◆ SUPPLIED MATERIAL
##########
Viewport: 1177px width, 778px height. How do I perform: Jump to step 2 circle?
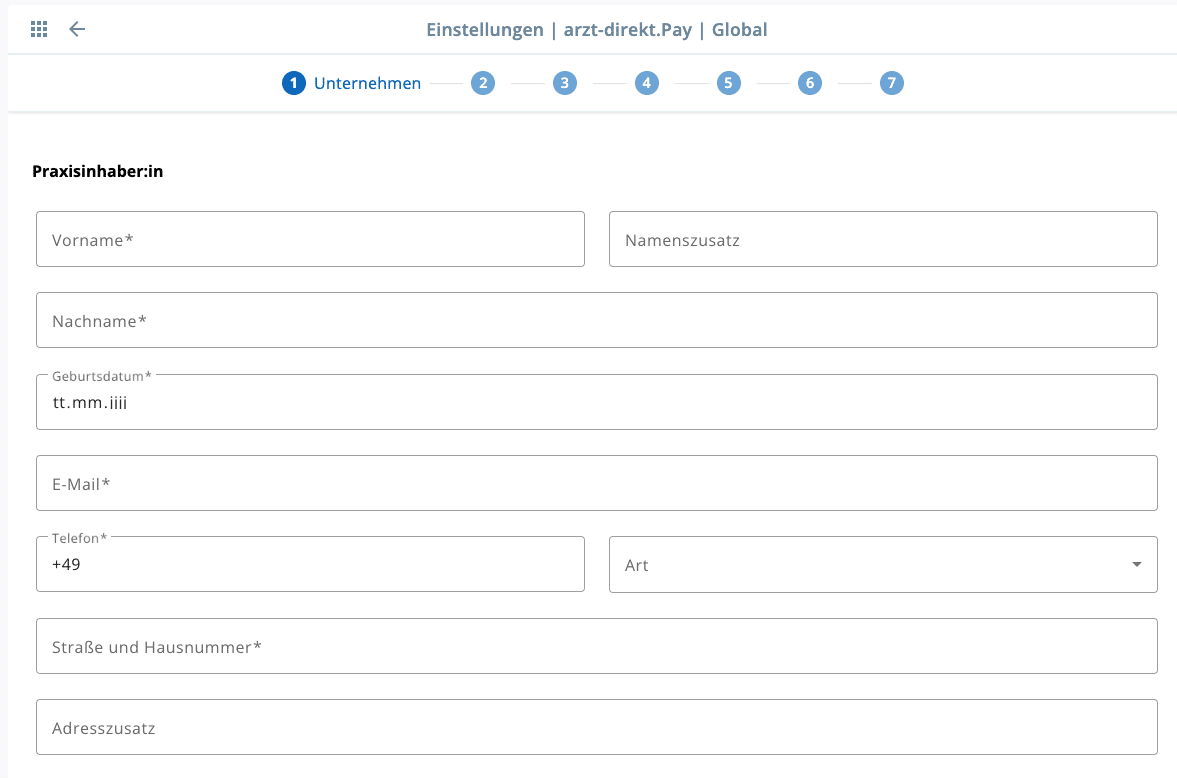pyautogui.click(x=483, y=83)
##########
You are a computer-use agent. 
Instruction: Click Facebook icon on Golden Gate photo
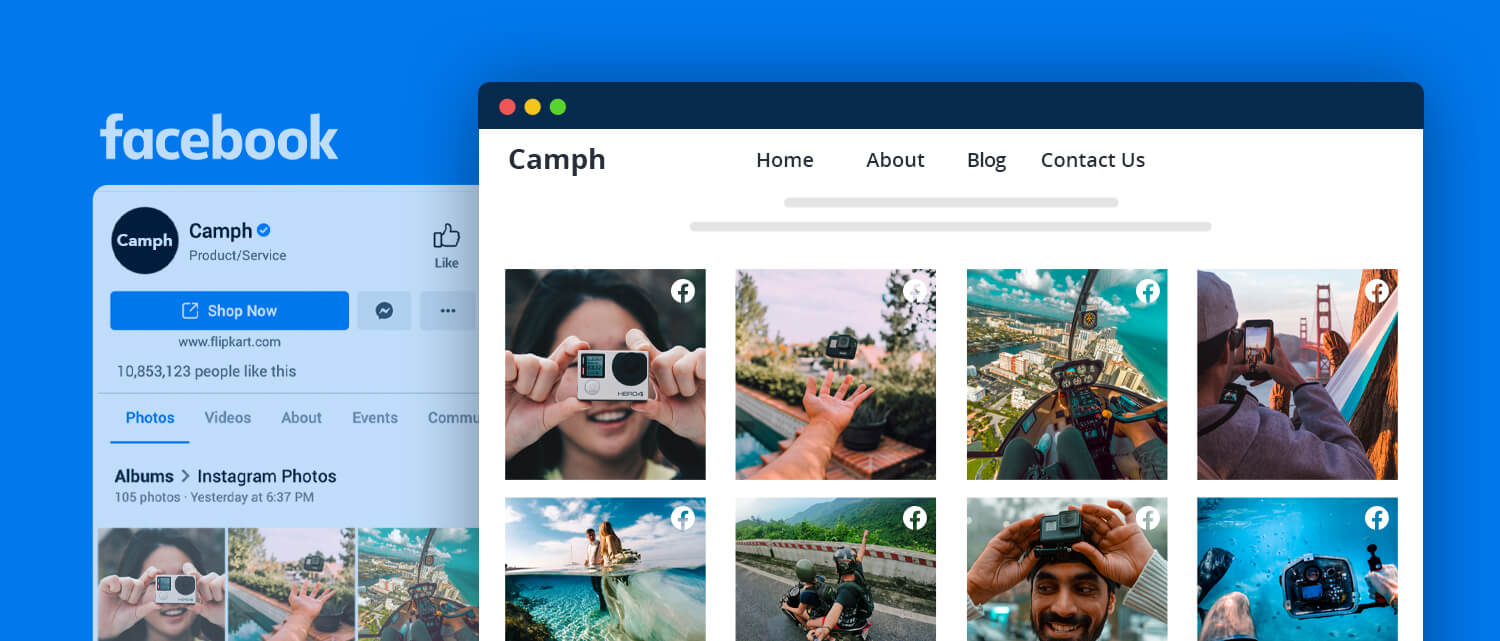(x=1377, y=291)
##########
◆ INSTRUCTIONS FOR THE TASK
Retype the lines that begin at the line containing "You are a computer-use agent." and stop after the line containing "(x=1377, y=291)", keeping both of those lines. Leave the pictures out of your answer.

◆ COMPLETED EXERCISE
You are a computer-use agent. 
Instruction: Click Facebook icon on Golden Gate photo
(x=1377, y=291)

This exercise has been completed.